Что для меня действительно важно, когда я пишу, так это синтаксис. Как построено предложение, как построен абзац. Я не пишу начерно – я встаю из-за стола, только когда фрагмент готов. То есть я редактирую и переписываю до тех пор, пока текст меня полностью не устроит. И так же с романом. Когда я закончила книгу, я ее отпускаю. Вот дальше критики уже могут говорить что угодно, но это обычно уже неважно, потому что я уже села за следующую вещь.
– Текст «Пловцов» медитативный, в него очень легко нырнуть, и сам процесс чтения становится своего рода плаванием. И работа над синтаксисом, о которой вы говорите, видна: вы действительно передаете ощущение воды и ритм размеренных движений пловцов в бассейне. Это есть и в оригинале, и в русском переводе. А еще вы пишете от первого лица в форме множественного числа, у вас рассказчик – «мы». Это не совсем новаторство – есть Джеффри Евгенидис и некоторые другие авторы – но все-таки такой коллективный голос рассказчика очень нетипичный. Для чего вам это понадобилось?
– Да, еще в предыдущем романе я пришла к тому, что вся книга должна быть написана от множественного числа. Я очень много думаю над формой, когда пишу. Мне важно выбрать верную форму для того материала, который у меня есть. И я довольно быстро почувствовала, что для «Будды на чердаке» мне нужен именно мы-текст. Потому что я рассказываю историю всех «невест по фотографии», а не какой-то одной. Я попробовала, и оказалось, что это очень затягивает.
Честно сказать, писать от имени всех женщин разом было непросто, это писательский вызов. Но, как вы правильно сказали, есть Джеффри Евгенидис и его роман «Девственницы-самоубийцы», который я очень люблю, он написан как раз так. Есть Фолкнер, который тоже мастерски это делал в романе «Роза для Эмили».
Я не думала, что следую каким-то литературным традициям – и, возможно, это к лучшему! – но я так втянулась в эту манеру письма, что, когда начала работать над «Пловцами», решила, что мне и здесь мы-текст очень подходит.
Я сначала хотела просто описать особый мир бассейна, и многоголосье постоянных посетителей отлично подходило. А потом появилась вторая тема с потерей памяти, очень тяжелая и мрачная, и этот хор голосов, немножечко игривый, придавал тексту необходимую легкость. Это немного похоже на песню: когда я пишу, я словно пою или скандирую.
::::::::
ЦЕЛЬ ЗАДАНИЯ
Продолжите интервью о романе «Пловцы» после его последней фразы.

(Сохраненные записи данных)
::::::::
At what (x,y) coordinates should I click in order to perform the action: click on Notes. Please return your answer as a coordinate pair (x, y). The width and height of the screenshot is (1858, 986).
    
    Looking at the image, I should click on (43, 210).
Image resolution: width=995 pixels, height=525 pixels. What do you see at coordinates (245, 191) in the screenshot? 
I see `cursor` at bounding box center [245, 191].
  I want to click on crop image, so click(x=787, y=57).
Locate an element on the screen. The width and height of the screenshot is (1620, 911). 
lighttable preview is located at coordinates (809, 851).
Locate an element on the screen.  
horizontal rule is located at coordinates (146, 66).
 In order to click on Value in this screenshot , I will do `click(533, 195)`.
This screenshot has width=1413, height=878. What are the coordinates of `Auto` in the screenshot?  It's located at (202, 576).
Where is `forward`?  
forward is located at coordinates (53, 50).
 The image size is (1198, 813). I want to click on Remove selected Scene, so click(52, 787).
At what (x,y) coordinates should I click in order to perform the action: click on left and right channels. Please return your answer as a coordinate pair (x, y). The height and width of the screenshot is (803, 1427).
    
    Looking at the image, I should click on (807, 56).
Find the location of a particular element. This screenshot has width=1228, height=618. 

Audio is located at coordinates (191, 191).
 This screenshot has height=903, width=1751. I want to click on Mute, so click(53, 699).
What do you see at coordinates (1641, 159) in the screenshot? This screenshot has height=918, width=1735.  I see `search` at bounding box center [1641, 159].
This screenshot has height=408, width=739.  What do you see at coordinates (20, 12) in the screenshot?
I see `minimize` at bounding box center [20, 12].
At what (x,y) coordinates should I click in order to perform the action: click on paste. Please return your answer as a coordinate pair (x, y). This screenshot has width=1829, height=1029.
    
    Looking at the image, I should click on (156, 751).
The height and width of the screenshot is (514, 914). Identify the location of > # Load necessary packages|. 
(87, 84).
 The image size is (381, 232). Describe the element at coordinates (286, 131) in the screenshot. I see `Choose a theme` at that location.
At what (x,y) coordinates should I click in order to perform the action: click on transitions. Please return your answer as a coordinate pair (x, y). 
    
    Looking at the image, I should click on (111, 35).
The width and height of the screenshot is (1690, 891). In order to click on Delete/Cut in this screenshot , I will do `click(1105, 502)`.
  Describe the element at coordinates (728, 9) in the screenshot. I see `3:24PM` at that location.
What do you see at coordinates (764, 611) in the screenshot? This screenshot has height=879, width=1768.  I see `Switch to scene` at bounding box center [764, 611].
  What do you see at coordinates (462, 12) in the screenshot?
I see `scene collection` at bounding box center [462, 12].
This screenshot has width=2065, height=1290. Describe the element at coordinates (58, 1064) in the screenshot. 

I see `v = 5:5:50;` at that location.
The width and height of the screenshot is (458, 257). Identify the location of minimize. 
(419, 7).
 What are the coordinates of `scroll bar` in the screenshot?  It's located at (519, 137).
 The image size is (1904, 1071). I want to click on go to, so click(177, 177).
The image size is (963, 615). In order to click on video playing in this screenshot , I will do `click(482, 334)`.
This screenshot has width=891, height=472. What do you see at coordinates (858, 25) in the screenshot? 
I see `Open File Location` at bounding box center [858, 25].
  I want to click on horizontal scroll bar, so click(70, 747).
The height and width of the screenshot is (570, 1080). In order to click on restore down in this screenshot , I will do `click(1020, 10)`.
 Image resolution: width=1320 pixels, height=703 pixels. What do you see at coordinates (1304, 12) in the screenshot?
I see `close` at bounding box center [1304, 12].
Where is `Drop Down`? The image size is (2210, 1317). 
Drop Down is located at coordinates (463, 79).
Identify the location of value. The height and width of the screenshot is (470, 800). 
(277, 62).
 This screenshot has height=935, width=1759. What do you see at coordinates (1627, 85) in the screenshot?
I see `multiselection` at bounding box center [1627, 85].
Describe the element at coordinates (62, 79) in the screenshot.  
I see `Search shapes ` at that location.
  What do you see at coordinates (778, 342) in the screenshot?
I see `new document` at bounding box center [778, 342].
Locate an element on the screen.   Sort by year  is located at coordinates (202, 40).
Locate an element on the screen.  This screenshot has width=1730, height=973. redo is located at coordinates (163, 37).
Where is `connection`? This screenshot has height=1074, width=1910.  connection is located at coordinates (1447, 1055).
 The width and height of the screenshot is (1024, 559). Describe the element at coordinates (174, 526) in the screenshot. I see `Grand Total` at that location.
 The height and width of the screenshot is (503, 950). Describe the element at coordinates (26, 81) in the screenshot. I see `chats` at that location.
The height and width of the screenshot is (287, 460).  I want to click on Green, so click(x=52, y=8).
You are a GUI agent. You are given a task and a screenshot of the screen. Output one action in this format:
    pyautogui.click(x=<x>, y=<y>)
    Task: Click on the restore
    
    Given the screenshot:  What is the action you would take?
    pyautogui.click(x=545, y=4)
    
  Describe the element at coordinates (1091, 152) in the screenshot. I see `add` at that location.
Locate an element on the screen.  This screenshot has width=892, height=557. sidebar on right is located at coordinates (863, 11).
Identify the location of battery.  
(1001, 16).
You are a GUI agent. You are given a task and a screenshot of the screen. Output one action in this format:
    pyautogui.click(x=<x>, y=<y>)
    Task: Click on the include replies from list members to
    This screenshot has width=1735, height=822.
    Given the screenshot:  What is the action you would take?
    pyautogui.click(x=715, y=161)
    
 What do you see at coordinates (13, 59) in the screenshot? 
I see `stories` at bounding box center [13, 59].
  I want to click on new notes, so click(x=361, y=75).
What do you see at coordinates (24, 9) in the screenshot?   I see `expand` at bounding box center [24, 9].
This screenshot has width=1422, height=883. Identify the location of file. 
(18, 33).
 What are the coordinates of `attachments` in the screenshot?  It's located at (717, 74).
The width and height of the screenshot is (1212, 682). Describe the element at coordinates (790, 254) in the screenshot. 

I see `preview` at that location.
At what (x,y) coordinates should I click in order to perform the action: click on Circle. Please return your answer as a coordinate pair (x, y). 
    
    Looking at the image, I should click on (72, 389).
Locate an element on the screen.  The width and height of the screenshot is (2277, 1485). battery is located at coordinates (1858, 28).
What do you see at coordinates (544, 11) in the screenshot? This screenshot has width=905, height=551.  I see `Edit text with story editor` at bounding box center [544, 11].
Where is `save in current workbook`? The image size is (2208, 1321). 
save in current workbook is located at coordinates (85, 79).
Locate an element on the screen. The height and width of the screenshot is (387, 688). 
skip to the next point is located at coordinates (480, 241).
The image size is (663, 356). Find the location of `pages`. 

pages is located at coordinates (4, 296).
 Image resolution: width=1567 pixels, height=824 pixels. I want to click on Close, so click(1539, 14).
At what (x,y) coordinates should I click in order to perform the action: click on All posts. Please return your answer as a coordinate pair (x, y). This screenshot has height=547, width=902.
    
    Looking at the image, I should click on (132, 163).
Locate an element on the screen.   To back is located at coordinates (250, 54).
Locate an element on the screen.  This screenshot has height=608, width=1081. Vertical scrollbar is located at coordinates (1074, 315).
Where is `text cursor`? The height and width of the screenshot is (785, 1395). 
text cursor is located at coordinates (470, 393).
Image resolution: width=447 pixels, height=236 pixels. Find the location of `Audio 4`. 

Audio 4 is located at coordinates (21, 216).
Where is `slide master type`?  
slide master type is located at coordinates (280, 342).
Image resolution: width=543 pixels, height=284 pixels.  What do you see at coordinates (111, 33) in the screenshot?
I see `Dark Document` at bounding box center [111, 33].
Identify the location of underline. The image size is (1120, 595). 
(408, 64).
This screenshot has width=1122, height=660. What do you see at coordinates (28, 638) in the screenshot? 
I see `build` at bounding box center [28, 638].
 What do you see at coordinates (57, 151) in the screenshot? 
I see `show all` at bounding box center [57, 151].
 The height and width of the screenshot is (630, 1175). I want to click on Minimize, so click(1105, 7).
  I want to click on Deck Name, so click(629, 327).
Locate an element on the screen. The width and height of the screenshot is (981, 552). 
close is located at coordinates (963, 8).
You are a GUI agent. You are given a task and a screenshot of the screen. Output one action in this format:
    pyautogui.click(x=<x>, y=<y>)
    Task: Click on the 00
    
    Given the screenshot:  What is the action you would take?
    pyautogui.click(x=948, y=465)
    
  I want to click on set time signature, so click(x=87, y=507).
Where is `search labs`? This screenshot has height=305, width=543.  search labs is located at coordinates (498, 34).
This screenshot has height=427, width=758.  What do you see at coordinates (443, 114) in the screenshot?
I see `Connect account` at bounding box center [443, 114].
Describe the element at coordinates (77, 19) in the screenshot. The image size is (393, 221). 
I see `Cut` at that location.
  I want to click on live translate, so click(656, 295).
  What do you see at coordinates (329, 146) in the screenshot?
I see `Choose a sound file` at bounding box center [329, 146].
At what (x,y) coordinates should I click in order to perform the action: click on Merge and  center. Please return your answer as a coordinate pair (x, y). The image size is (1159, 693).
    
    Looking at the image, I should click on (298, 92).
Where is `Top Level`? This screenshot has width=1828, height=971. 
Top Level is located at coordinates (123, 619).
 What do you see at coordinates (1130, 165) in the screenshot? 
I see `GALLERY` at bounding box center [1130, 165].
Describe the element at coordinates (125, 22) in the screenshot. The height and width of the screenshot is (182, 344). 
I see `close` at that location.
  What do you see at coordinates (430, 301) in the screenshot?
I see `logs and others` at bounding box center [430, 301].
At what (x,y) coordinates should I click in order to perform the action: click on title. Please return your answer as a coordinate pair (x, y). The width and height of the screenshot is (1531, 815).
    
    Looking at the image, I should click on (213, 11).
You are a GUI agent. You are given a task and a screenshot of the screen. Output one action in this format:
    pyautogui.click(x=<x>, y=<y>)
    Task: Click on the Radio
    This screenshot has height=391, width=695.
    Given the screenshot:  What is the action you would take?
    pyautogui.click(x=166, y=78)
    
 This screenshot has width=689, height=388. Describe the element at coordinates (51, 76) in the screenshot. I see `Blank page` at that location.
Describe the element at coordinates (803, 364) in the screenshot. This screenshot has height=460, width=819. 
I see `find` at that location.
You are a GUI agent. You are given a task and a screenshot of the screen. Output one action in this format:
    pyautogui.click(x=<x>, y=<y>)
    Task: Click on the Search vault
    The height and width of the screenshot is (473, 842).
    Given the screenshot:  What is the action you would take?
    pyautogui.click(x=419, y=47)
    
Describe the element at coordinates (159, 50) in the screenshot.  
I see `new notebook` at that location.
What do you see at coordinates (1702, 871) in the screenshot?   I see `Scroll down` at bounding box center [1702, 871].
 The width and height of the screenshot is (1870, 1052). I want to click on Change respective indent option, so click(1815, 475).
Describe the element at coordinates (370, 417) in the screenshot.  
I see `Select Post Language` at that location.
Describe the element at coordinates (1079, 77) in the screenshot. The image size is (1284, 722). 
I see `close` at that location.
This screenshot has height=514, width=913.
::::::::
ПИСЬМЕННЫЙ ОТВЕТ
Я часто представляю себе визуально то, о чем пишу. Я должна увидеть сцену прежде, чем ее описывать. Еще мне обязательно нужны детали, яркие подробности, за которые цепляется глаз. Но при этом мне очень важно, как звучат слова. Они помогают и развлекать читателей, и двигать историю вперед.
– Вторая часть романа гораздо более трагическая – о людях, которые постепенно теряют память, а вместе с ней и себя. Вы пишете об очень интимных и тяжелых переживаниях, но после романа не остается чувства безысходности, хотя там нет никаких ложных надежд. Это в том числе роман о принятии и проживании горя. Поскольку это ваш личный опыт и вы прошли через него со своей матерью, что вы можете посоветовать тем, чьи близкие теряют память.
– Важнее всего просто быть рядом. На каждом этапе. И не поправлять, не говорить «это не правда». Люди с деменцией, люди с болезнью Альцгеймера больше всего нуждаются в положительных эмоциях. Они могут очень быстро забыть, что именно с ними только что произошло, но эмоциональная память остается дольше. Делайте их счастливыми. Эти моменты счастья, моменты радости – лучшее, что мы можем им дать. Но не поправляйте, не критикуйте, не говорите «все было не так». Важно, чтобы они чувствовали себя в безопасности и чувствовали, что их любят.
– А как быть с теми, кто еще помнит, но уже понимает, что теряет память?
– Это самый сложный период. Это ужасно пугает – осознавать, что память о всей твоей жизни постепенно растворится и ничего не останется. Впереди еще есть какое-то время, но неизвестно, сколько его осталось. Когда человек это осознает, он очень подавлен. Важно быть рядом. Быть поддержкой, быть утешением. Каждый человек на планете просто хочет быть услышанным.